I could just call it a Golf and skip the exterior analysis, but that would serve a handsome car short thrift. The Golf’s iconic two- box shape remains, but sleeker lines keep it current. LED running lights and taillights plus 17” wheels, a step up from standard 16” alloys, add a sense of sportiness. And, nobody creases sheetmetal like Volkswagen – every line is precisely formed. The rear looks Euro handsome, but the dual exhaust outlets are fake.
Slide inside and slam the tomb-solid doors for a feeling of security not experienced since mom displaced you from her womb. Fwomp!
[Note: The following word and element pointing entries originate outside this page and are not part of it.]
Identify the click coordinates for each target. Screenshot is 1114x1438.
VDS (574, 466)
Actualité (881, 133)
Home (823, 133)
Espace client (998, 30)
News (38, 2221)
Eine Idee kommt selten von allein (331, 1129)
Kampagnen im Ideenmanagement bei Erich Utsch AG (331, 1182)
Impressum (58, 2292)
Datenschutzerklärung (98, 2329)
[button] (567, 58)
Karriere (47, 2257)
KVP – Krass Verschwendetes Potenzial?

Only the steering wheel is leather-wrapped, but heated leatherette seats are firmly bolstered and all-day supportive in the German tradition. There’s no navigation or Fender audio, but the 6-speaker system with Bluetooth and USB inputs sounds fine. Apple CarPlay and Android Auto allow you to connect devices, making access to your map app super simple.
Manual climate controls conjure an arctic wind in summer and Sahara heat in winter. Got gear? Flip down the seats and throw it through the wide hatch. Open the power sunroof and enjoy. And, what about safety? No car in the old basic era would have come with a full suite of tech that includes adaptive cruise, forward collision warning with auto brake, lane keep assist, and blind spot warning. There’s also a rear view camera, rain-sensing wipers, and rear traffic alert. Times have changed.
I’d have no complaints about the standard 1.4-liter turbocharged four-cylinder engine, which routes 147 horsepower and 184 lb.-ft. of torque to the front wheels through an eight-speed automatic transmission, if I didn’t know better. It’s smooth, peppy, and achieves 29/37-MPG city/highway. I know better because I enjoyed last year’s 1.8-liter four-cylinder with 170 horsepower, which is considerably better – especially when matched with the manual transmission. The current model will cruise effortlessly at highway speeds, but the old engine craved fast left lanes. Taken in balance, the latest edition ticks up the MPGs a few points.
Fortunately, nobody saw a need to dumb down the chassis. The four-wheel independent suspension system is firm in corners, but glides over rough pavement like a much larger and more expensive car. It seemingly streams the road to your nervous system, engaging your inner driver like not other practical commuter car. Out on the highway, it soaks up wide expanses of asphalt like a champ. Steering is light, but direct. I could drive it cross-country with little complaint.
So, what’s the downside to this somewhat basic VW? It’s time for a redesign, which is coming during 2020. Interior materials look upscale, but are mostly rubber and hard plastic (especially the rear doors). And, then there’s the price. The Golf starts at $21,845, but came to $27,435 as-tested. That’s a tad dear, but for all it offers, seems fair against competitors like the Mazda3, Subaru Impreza, Honda Civic, and Toyota Corolla hatches.